Is there any performance penalty in terms of efficiency? Here is a piece of test code that converts the same string using two algorithms:


#include "boost/test/unit_test.hpp"
#include "boost/../libs/spirit/optimization/measure.hpp"
#include "string.hpp" // The function for test

static std::string const message = "hex output performance test data  Chinese ";

struct using_karma : test::base
{
 void benchmark()
 {
 this->val += get_raw_string_c(message).size();
 }
};

struct using_ostream : test::base
{
 void benchmark()
 {
 this->val += get_raw_string(message).size();
 }
};

BOOST_AUTO_TEST_CASE(TestStringPerformance)
{
 BOOST_SPIRIT_TEST_BENCHMARK(
 100,
 (using_karma)
 (using_ostream)
 );

 BOOST_CHECK_NE(0, live_code);
}

The following are the results of operation, respectively, the time required by the two algorithms, the lower the value, the better:

算法	耗时(s)
karma	6.97
ostream	14.24

Perhaps surprisingly, karma is roughly twice as fast as ostream. This is also similar to the official performance data of spirit. Here the return value of the function is passed std::string It takes a lot of time for a copy of the value to be returned, and the performance advantage of karma would only be greater if it were purely formatted output. Another test shows that karma should be the fastest formatted character flow scheme you can find in C/C++.

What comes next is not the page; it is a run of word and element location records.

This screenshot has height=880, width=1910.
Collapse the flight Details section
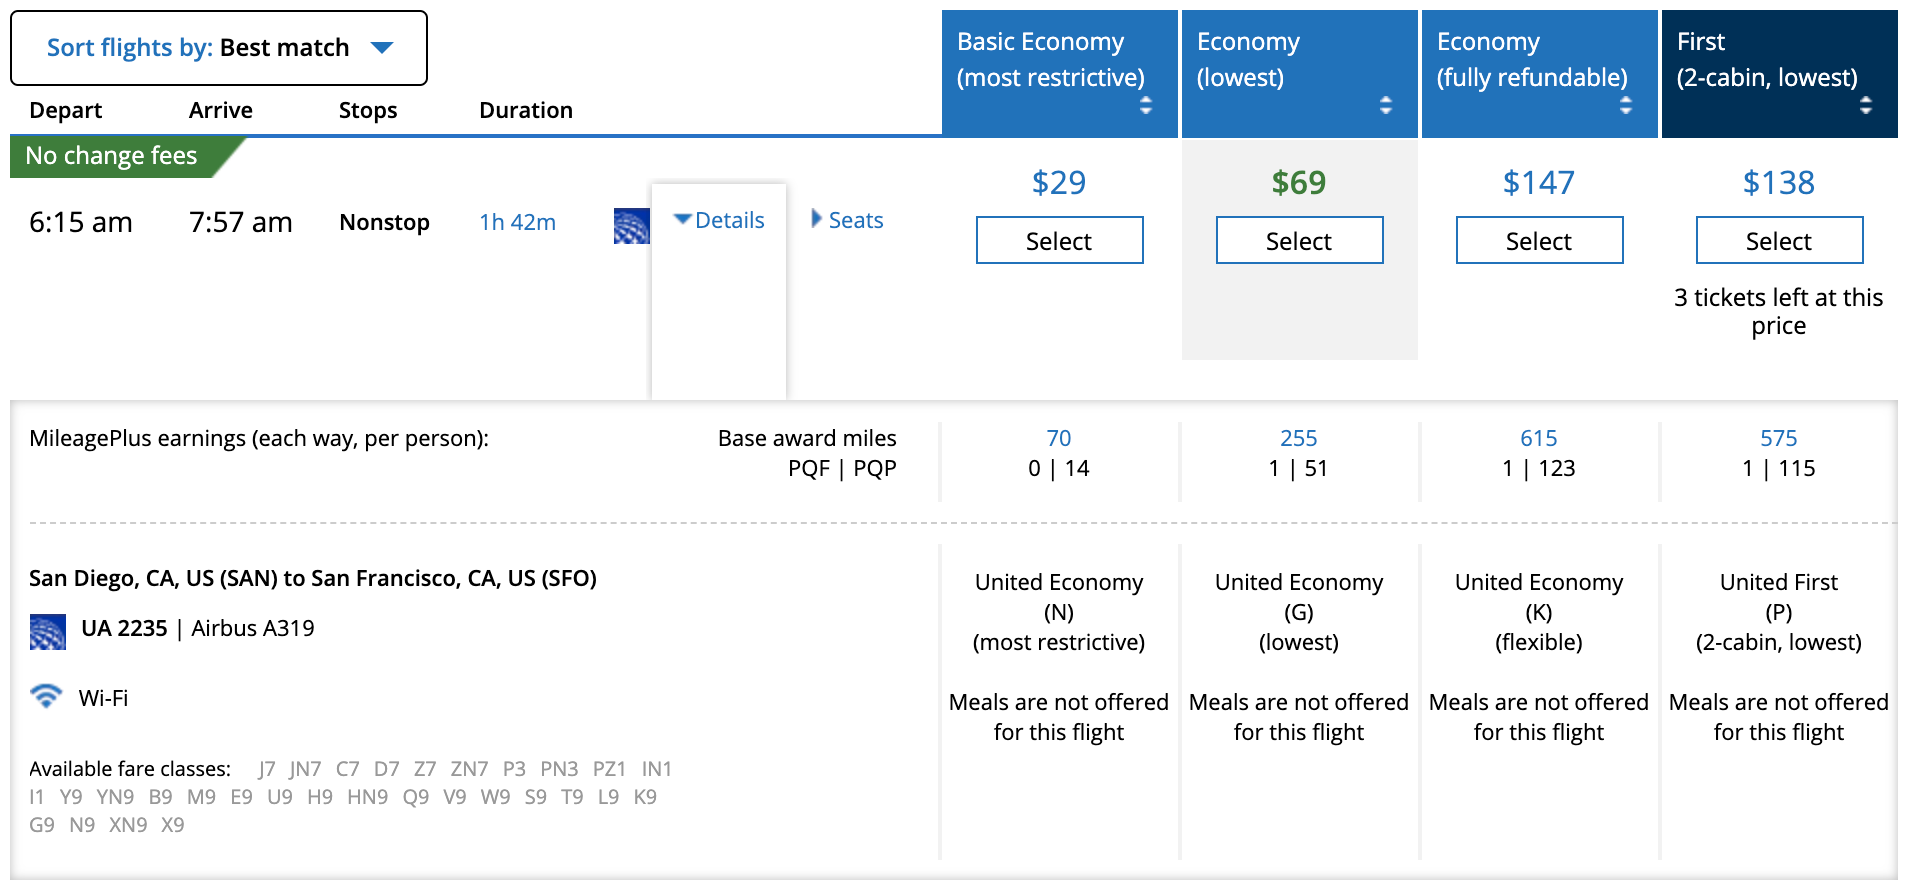[719, 220]
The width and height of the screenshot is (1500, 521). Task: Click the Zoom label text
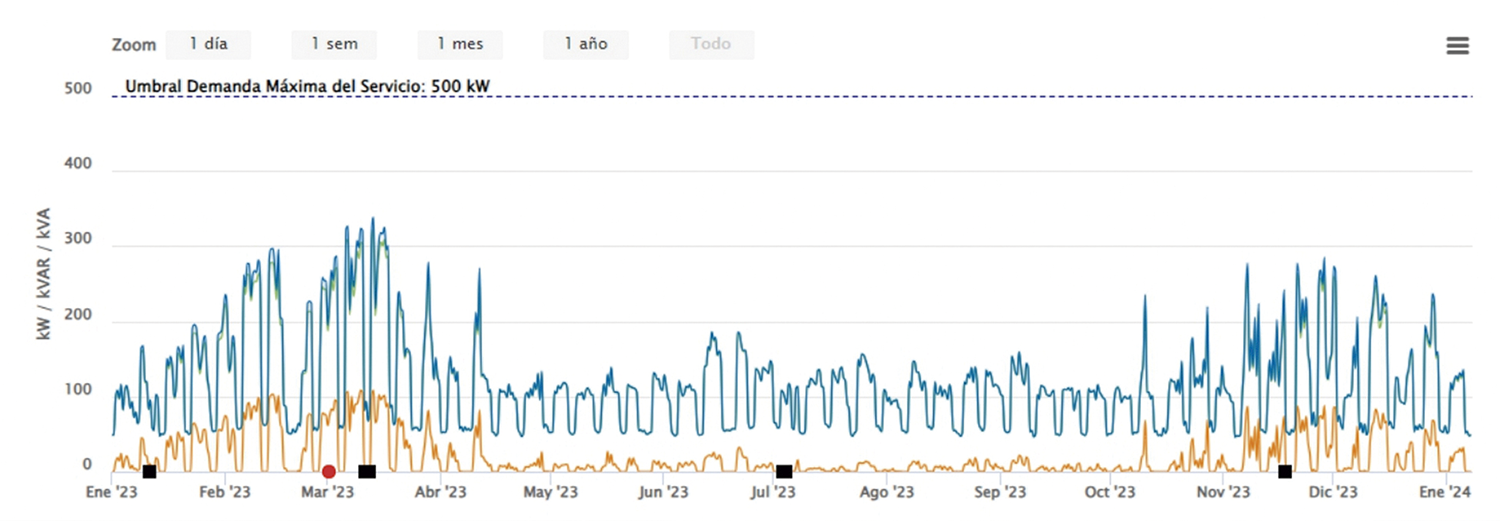point(134,45)
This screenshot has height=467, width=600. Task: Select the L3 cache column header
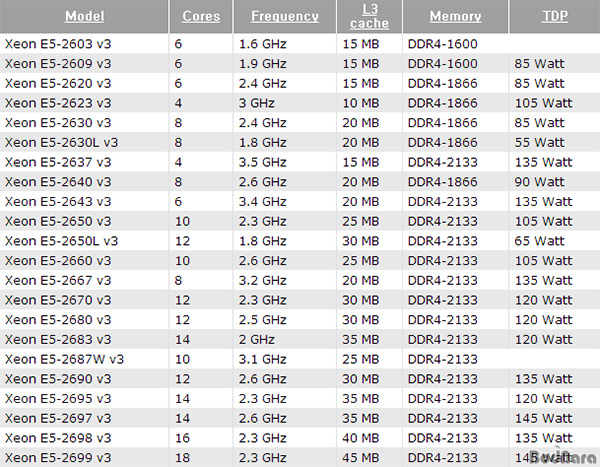click(x=369, y=16)
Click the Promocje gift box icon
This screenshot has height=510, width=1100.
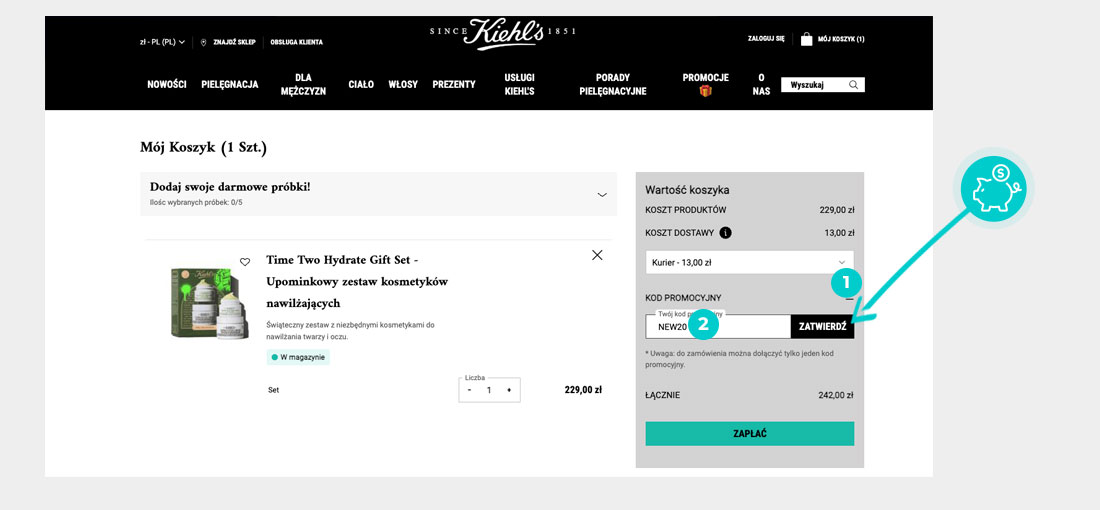pos(705,91)
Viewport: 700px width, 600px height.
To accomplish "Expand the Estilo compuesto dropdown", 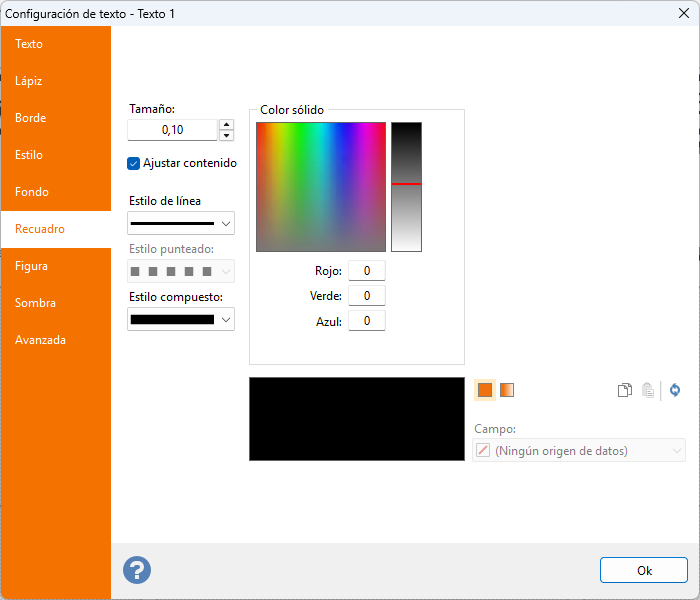I will coord(181,319).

This article seems too long for such a simple function, but fortunately, we finally found a expressive and high performance base 106 output scheme. Good things are hard to come by, but C++, a complex language, can often be found executing quick and highly abstract code schemes. It's just a little too complicated...

conclusion

The above is the whole content of this article, I hope the content of this article to your study or work can bring 1 definite help, if you have questions you can leave a message to communicate.